Collect every line in the rows below that contains the word "resolution", and copy each one in full.

* [Supplied material]:
>> START

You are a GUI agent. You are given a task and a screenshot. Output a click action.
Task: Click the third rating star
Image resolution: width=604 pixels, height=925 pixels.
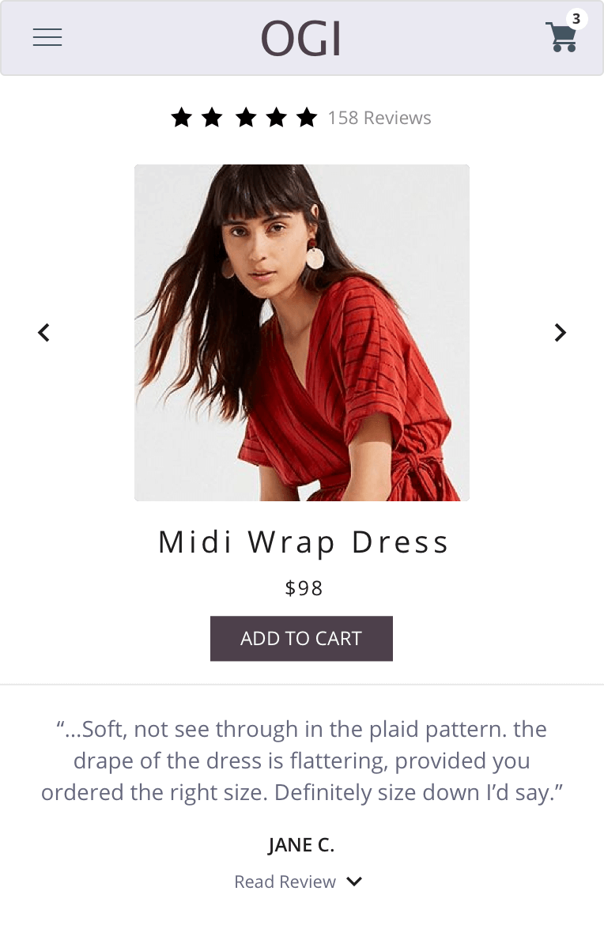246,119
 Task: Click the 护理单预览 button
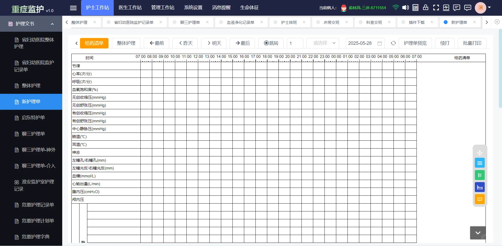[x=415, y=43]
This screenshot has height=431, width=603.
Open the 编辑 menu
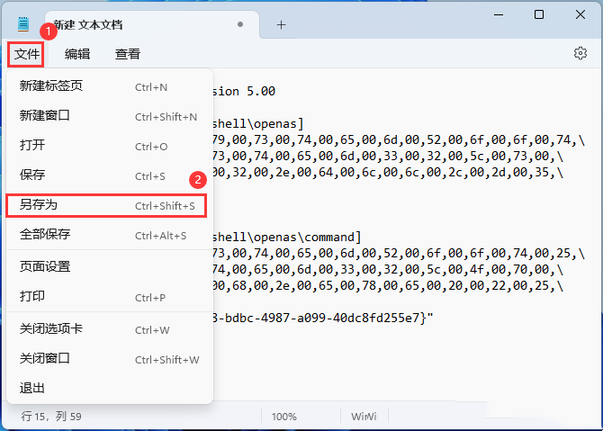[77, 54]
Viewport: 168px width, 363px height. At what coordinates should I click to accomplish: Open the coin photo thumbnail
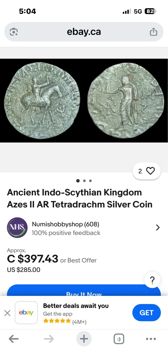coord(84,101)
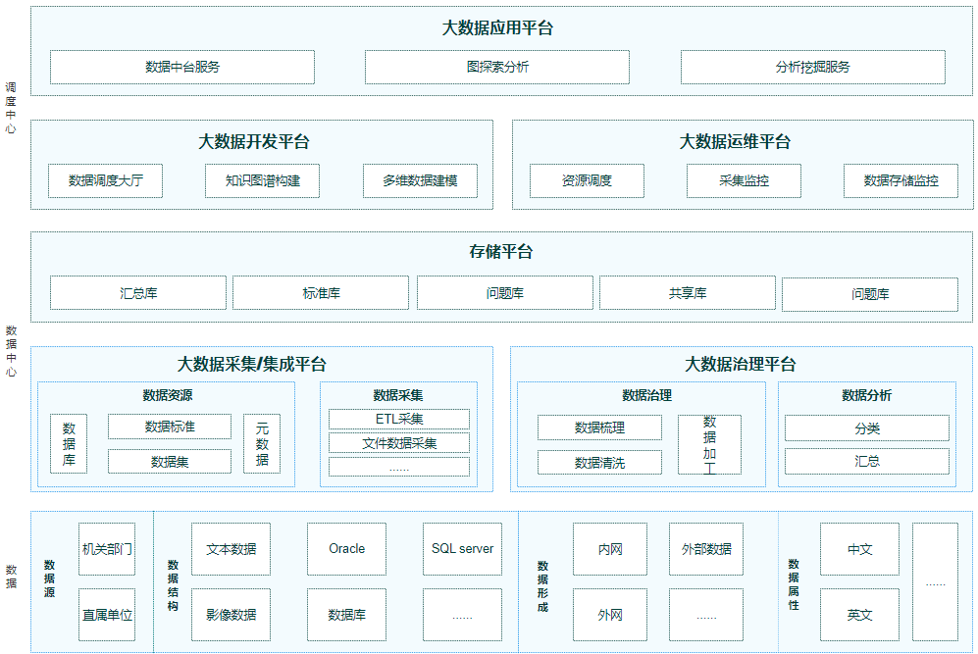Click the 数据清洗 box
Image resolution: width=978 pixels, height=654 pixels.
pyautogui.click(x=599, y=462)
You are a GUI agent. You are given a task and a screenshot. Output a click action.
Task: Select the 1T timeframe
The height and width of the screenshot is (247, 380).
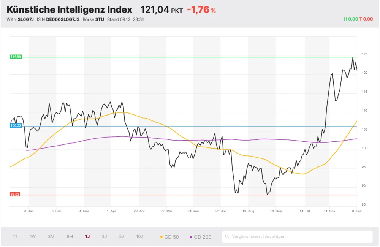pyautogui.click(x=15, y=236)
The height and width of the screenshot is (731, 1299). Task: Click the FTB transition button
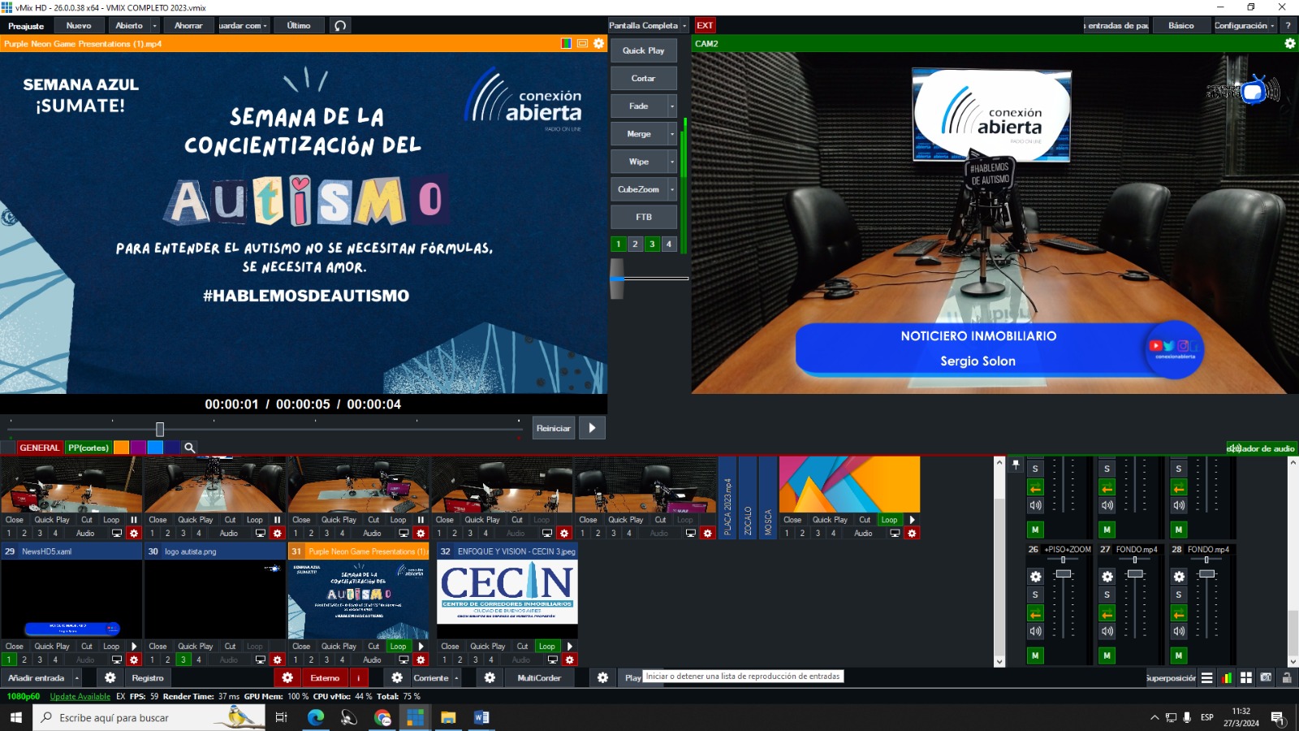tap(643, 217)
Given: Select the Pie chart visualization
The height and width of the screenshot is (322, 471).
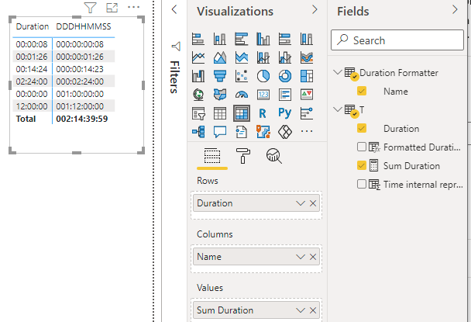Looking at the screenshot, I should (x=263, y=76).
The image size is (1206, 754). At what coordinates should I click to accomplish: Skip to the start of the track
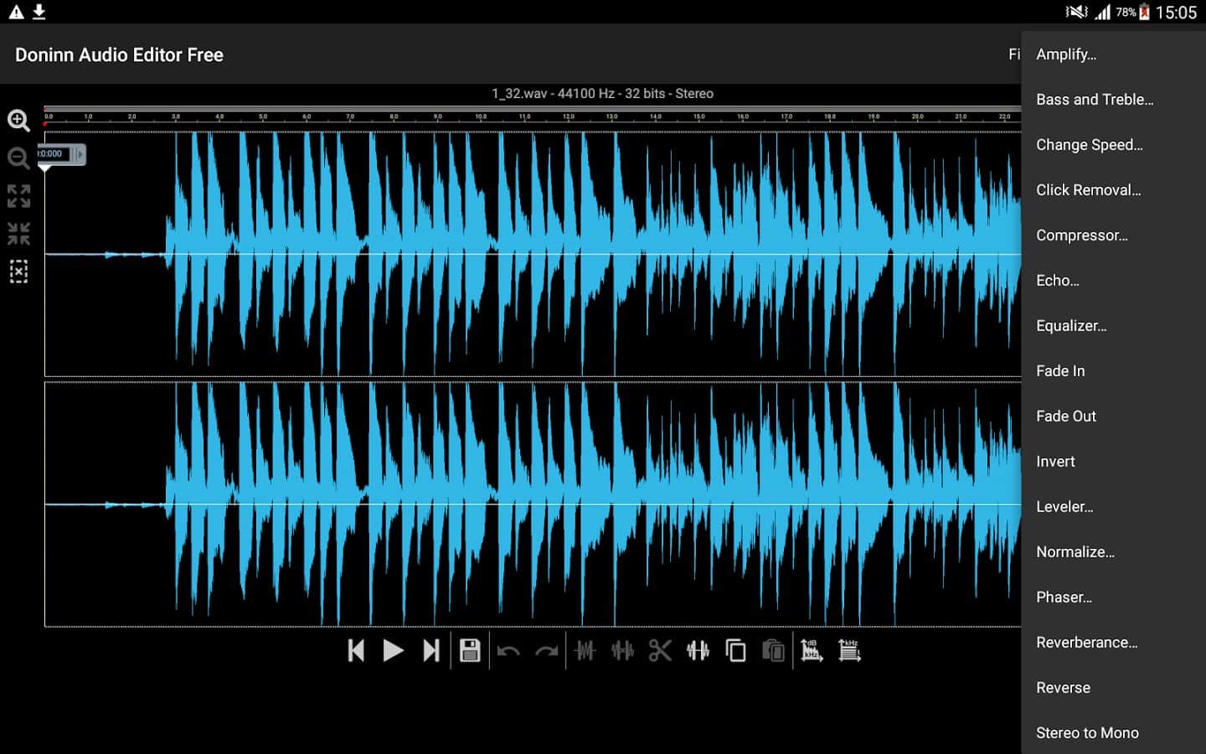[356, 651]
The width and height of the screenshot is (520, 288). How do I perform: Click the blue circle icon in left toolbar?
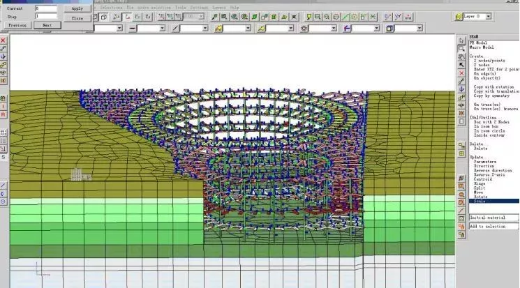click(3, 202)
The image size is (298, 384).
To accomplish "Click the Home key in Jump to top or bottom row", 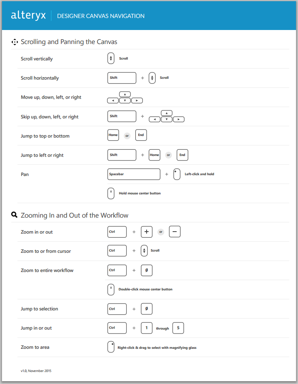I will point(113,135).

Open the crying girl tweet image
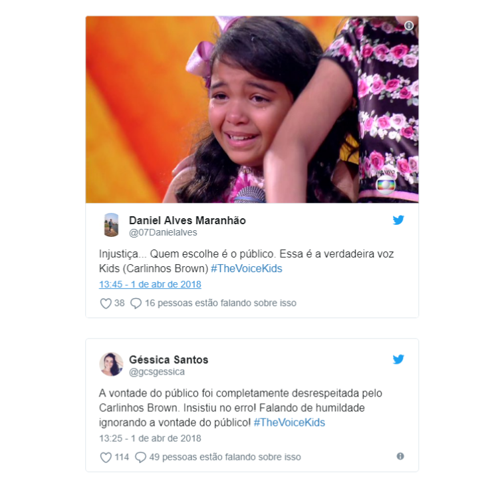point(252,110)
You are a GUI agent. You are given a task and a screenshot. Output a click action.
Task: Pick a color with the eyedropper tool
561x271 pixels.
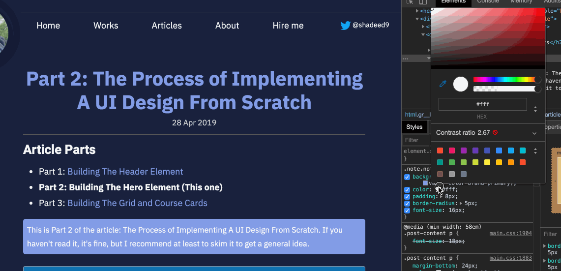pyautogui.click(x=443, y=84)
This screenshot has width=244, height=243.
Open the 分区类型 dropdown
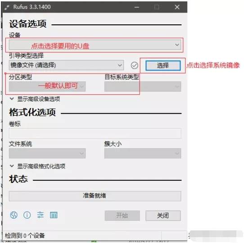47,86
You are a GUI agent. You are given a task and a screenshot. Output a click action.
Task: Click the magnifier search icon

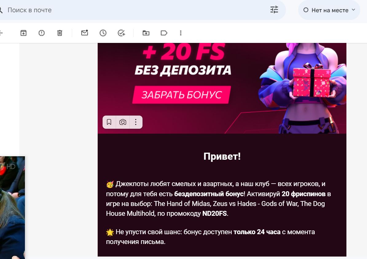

>> END

* [Exercise output]:
Image resolution: width=604 pixels, height=925 pixels.
Image resolution: width=978 pixels, height=654 pixels.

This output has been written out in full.